▶ ACTION ITEM
Below are entries; write every one of them out again exactly.

Collected data entries:
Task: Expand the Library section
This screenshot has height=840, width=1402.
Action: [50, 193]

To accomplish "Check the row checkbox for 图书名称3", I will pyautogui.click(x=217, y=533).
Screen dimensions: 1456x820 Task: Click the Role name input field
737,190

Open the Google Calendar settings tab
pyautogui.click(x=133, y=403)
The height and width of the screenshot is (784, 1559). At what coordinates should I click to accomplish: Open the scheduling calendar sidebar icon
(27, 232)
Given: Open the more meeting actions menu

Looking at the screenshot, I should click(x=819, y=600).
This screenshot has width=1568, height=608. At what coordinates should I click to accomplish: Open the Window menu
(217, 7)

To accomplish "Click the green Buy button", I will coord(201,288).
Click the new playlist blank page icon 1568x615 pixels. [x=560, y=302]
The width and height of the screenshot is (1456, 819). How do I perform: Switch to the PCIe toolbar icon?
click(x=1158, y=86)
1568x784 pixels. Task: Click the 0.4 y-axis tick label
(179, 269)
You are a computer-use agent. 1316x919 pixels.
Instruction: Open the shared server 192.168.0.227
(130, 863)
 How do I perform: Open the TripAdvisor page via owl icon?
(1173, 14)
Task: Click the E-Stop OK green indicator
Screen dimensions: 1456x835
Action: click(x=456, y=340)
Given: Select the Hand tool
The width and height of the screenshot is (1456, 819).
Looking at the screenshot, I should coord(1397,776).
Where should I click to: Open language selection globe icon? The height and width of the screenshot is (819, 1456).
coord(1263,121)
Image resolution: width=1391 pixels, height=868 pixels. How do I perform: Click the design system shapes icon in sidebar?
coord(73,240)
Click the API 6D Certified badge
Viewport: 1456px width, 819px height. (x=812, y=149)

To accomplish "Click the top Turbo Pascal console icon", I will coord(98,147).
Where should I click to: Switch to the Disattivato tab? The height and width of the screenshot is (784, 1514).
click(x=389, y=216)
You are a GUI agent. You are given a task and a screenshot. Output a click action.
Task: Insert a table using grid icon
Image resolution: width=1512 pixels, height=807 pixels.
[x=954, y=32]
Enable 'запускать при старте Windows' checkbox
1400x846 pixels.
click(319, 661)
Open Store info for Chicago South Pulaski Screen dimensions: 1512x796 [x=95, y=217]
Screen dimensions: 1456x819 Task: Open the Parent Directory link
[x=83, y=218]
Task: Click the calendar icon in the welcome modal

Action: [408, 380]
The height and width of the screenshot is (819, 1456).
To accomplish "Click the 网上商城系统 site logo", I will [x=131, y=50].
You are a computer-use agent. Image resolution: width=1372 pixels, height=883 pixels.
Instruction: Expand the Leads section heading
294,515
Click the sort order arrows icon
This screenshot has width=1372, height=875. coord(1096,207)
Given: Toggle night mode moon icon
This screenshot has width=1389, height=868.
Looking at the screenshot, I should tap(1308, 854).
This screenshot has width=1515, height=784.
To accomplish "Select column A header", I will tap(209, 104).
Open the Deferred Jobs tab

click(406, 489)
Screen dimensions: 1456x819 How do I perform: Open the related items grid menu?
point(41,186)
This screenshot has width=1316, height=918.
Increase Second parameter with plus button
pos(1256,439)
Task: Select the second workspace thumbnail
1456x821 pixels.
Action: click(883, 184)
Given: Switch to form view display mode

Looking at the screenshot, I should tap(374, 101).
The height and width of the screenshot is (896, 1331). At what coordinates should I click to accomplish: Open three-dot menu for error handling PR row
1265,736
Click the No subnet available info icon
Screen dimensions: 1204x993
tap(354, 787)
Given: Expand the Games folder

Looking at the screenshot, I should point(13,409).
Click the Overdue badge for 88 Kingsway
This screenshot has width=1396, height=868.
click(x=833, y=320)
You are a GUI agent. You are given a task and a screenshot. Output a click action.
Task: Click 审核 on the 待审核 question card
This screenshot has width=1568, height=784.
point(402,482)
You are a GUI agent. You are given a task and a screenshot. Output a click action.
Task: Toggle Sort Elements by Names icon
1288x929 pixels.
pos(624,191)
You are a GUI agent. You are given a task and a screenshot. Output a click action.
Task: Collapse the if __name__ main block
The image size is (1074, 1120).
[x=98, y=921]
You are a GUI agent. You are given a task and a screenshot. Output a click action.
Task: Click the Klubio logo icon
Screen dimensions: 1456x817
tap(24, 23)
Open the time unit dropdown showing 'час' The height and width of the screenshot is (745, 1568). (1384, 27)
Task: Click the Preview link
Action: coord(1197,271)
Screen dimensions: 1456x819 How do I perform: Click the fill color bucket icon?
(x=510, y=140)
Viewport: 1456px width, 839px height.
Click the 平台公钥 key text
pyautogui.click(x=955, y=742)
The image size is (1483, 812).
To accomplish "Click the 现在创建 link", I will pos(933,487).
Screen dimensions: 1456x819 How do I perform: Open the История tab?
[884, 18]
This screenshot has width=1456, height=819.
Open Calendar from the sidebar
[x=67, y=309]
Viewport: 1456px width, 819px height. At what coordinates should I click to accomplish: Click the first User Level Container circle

▶ EXERCISE OUTPUT
Task: Expand the Library section
This screenshot has height=840, width=1402.
Action: [50, 193]

To accomplish "Check the row checkbox for 图书名称3", I will pyautogui.click(x=217, y=533).
Screen dimensions: 1456x820 Task: Click the Role name input field
737,190

Open the Google Calendar settings tab
pyautogui.click(x=133, y=403)
The height and width of the screenshot is (784, 1559). At what coordinates should I click to accomplish: Open the scheduling calendar sidebar icon
(27, 232)
Given: Open the more meeting actions menu

Looking at the screenshot, I should click(x=819, y=600).
This screenshot has width=1568, height=608. At what coordinates should I click to accomplish: Open the Window menu
(217, 7)

To accomplish "Click the green Buy button", I will coord(201,288).
Click the new playlist blank page icon 1568x615 pixels. [x=560, y=302]
The width and height of the screenshot is (1456, 819). How do I perform: Switch to the PCIe toolbar icon?
click(x=1158, y=86)
1568x784 pixels. Task: Click the 0.4 y-axis tick label
(179, 269)
You are a computer-use agent. 1316x919 pixels.
Instruction: Open the shared server 192.168.0.227
(130, 863)
 How do I perform: Open the TripAdvisor page via owl icon?
(1173, 14)
Task: Click the E-Stop OK green indicator
Screen dimensions: 1456x835
Action: click(x=456, y=340)
Given: Select the Hand tool
The width and height of the screenshot is (1456, 819).
Looking at the screenshot, I should coord(1397,776).
Where should I click to: Open language selection globe icon? The height and width of the screenshot is (819, 1456).
coord(1263,121)
Image resolution: width=1391 pixels, height=868 pixels. How do I perform: Click the design system shapes icon in sidebar?
coord(73,240)
Click the API 6D Certified badge
Viewport: 1456px width, 819px height. (x=812, y=149)

To accomplish "Click the top Turbo Pascal console icon", I will coord(98,147).
Where should I click to: Switch to the Disattivato tab? The height and width of the screenshot is (784, 1514).
click(x=389, y=216)
You are a GUI agent. You are given a task and a screenshot. Output a click action.
Task: Insert a table using grid icon
Image resolution: width=1512 pixels, height=807 pixels.
[x=954, y=32]
Enable 'запускать при старте Windows' checkbox
1400x846 pixels.
click(319, 661)
Open Store info for Chicago South Pulaski Screen dimensions: 1512x796 [x=95, y=217]
Screen dimensions: 1456x819 Task: Open the Parent Directory link
[x=83, y=218]
Task: Click the calendar icon in the welcome modal

Action: [408, 380]
The height and width of the screenshot is (819, 1456).
To accomplish "Click the 网上商城系统 site logo", I will [x=131, y=50].
You are a computer-use agent. Image resolution: width=1372 pixels, height=883 pixels.
Instruction: Expand the Leads section heading
294,515
Click the sort order arrows icon
This screenshot has width=1372, height=875. coord(1096,207)
Given: Toggle night mode moon icon
This screenshot has width=1389, height=868.
Looking at the screenshot, I should tap(1308, 854).
This screenshot has width=1515, height=784.
To accomplish "Select column A header", I will tap(209, 104).
Open the Deferred Jobs tab

click(406, 489)
Screen dimensions: 1456x819 How do I perform: Open the related items grid menu?
point(41,186)
This screenshot has width=1316, height=918.
Increase Second parameter with plus button
pos(1256,439)
Task: Select the second workspace thumbnail
1456x821 pixels.
Action: click(883, 184)
Given: Switch to form view display mode

Looking at the screenshot, I should tap(374, 101).
The height and width of the screenshot is (896, 1331). At what coordinates should I click to accomplish: Open three-dot menu for error handling PR row
1265,736
Click the No subnet available info icon
Screen dimensions: 1204x993
tap(354, 787)
Given: Expand the Games folder

Looking at the screenshot, I should point(13,409).
Click the Overdue badge for 88 Kingsway
This screenshot has width=1396, height=868.
click(x=833, y=320)
You are a GUI agent. You are given a task and a screenshot. Output a click action.
Task: Click 审核 on the 待审核 question card
This screenshot has width=1568, height=784.
point(402,482)
You are a GUI agent. You are given a task and a screenshot. Output a click action.
Task: Toggle Sort Elements by Names icon
1288x929 pixels.
pos(624,191)
You are a GUI agent. You are given a task and a screenshot. Output a click action.
Task: Collapse the if __name__ main block
The image size is (1074, 1120).
[x=98, y=921]
You are a GUI agent. You are given a task and a screenshot. Output a click action.
Task: Click the Klubio logo icon
Screen dimensions: 1456x817
tap(24, 23)
Open the time unit dropdown showing 'час' The height and width of the screenshot is (745, 1568). (1384, 27)
Task: Click the Preview link
Action: coord(1197,271)
Screen dimensions: 1456x819 How do I perform: Click the fill color bucket icon?
(x=510, y=140)
Viewport: 1456px width, 839px height.
Click the 平台公钥 key text
pyautogui.click(x=955, y=742)
The image size is (1483, 812).
To accomplish "Click the 现在创建 link", I will pos(933,487).
Screen dimensions: 1456x819 How do I perform: Open the История tab?
[884, 18]
This screenshot has width=1456, height=819.
Open Calendar from the sidebar
[x=67, y=309]
Viewport: 1456px width, 819px height. At what coordinates should I click to accomplish: Click the first User Level Container circle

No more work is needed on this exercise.